First up was a walk around the production rooms and maturing rooms guided by the lovely Maggie! We were told all about how the farm came into existence and has built into the well renowned dairy farm it is now. She showed us their old wooden cheese press which has been there since the begining having been bought second hand from the Netherlands. She explained that the cows get milked first thing and the milk is brought straight up to production. If they start just half an hour later Maggie said they could taste the difference and it’s already started to lose flavour in such a short amount of time.
Once they’ve made an pressed the cheeses they get taken to the maturing rooms, possibly my new idea of Nirvana. The rows and rows of Doddington, Berwick Edge and Admiral Collingwood to name a few stretched around all the nooks and crannies of such old farmhouse buildings retrofitted purposefully to house the cheese.
We regularly stock Berwick Edge and Admiral Collingwood in the shop but even we were surprised when we found out that they age just a few rounds of each cheese up to 18 months. We absolutely fell in love with the older Doddington, which is saltly and cheddary with a pineappl-y tanginess. It lingered most of the visit and so we had to take some with us!
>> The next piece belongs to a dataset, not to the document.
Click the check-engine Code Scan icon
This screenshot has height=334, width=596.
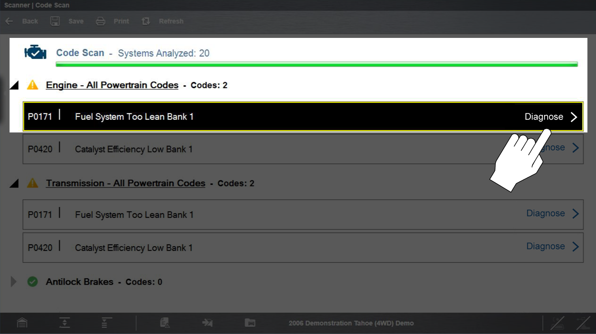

Finally we got to walk around the wider farm and visit the cows from which the much respected milk comes from. Maggie showed us the care and attention the animals get to ensure the best qaulity milk is produced. Of course we had to take some home with us. And so now we’ve got our three favourite cheeses from Doddington currently in stock.
We will most certainly visit them next time we’re in Northumberland.
They’ve also got a wonderful Milk Bar and Cafe that do the best milkshakes made with Ice Cream from the farm!